1.5. – Risulta, dunque, inammissibile, la deduzione di errori di diritto individuati (come nella specie) per mezzo della sola preliminare indicazione della norma pretesamente violata, ma non dimostrati attraverso una circostanziata critica delle soluzioni adottate dal giudice del merito nel risolvere le questioni giuridiche poste dalla controversia, operata nell’ambito di una valutazione comparativa con le diverse soluzioni prospettate nel motivo e non attraverso la mera contrapposizione di queste ultime a quelle desumibili dalla motivazione della sentenza impugnata (Cass. n. 11501 del 2006; Cass. n. 828 del 2007; Cass. n. 5353 del 2007; Cass. n. 10295 del 2007; Cass. 2831 del 2009; Cass. n. 24298 del 2016).
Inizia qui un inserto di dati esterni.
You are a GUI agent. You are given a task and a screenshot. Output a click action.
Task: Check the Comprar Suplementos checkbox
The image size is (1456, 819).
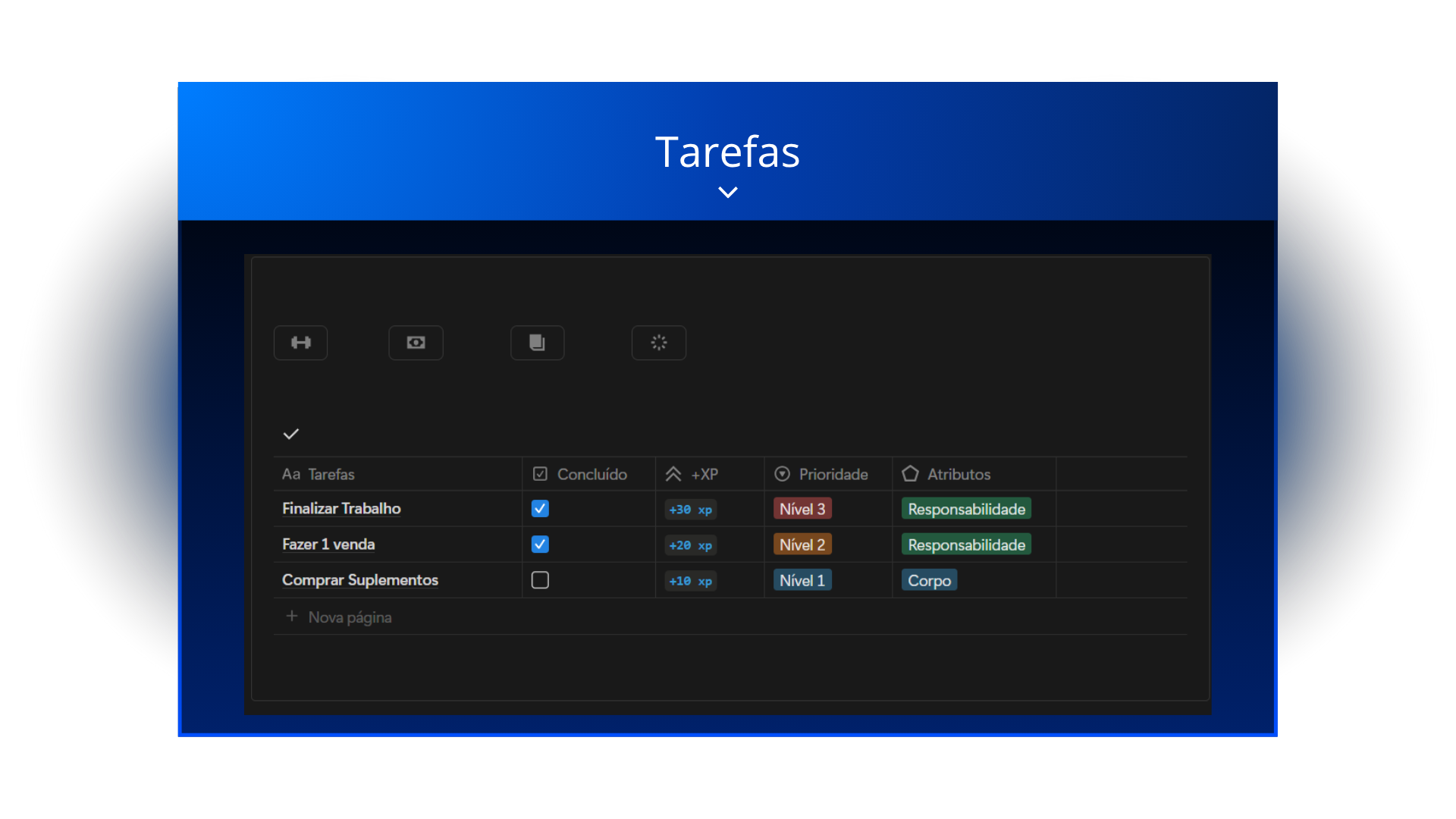point(540,580)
Il controllo affidato a questa Corte non equivale, infatti, alla revisione del ragionamento decisorio, ossia alla opinione che ha condotto il giudice del merito ad una determinata soluzione della questione esaminata, posto che ciò si tradurrebbe in una nuova formulazione del giudizio di fatto, in contrasto con la funzione assegnata dall’ordinamento al giudice di legittimità (Cass. n. 20012 del 2014; richiamata anche dal Cass. n. 25332 del 2014). Sicchè, in ultima analisi, tale motivo si connota quale riproposizione, notoriamente inammissibile in sede di legittimità, di doglianze di merito che attingono all’apprezzamento delle risultanze istruttorie motivatamente svolto dalla Corte di merito (Cass. n. 24817 del 2018).

2. – Per tutto quanto sopra esposto, il ricorso è inammissibile. Nulla per le spese in ragione del fatto che l’intimato non ha svolto alcuna sostanziale difesa. Va emessa la dichiarazione D.P.R. n. 115 del 2002, ex art. 13, comma 1-quater.

P.Q.M.

La Corte rigetta il ricorso. Il D.P.R. n. 115 del 2002, ex art. 13, comma 1-quater, dà atto della sussistenza dei presupposti processuali per il versamento, da parte del ricorrente, di un ulteriore importo a titolo di contributo unificato pari a quello previsto per il ricorso, a norma dello stesso art. 13, comma 1-bis, se dovuto.

Così deciso in Roma, nella Camera di consiglio della Sezione Seconda Civile della Corte Suprema di Cassazione, il 30 giugno 2020.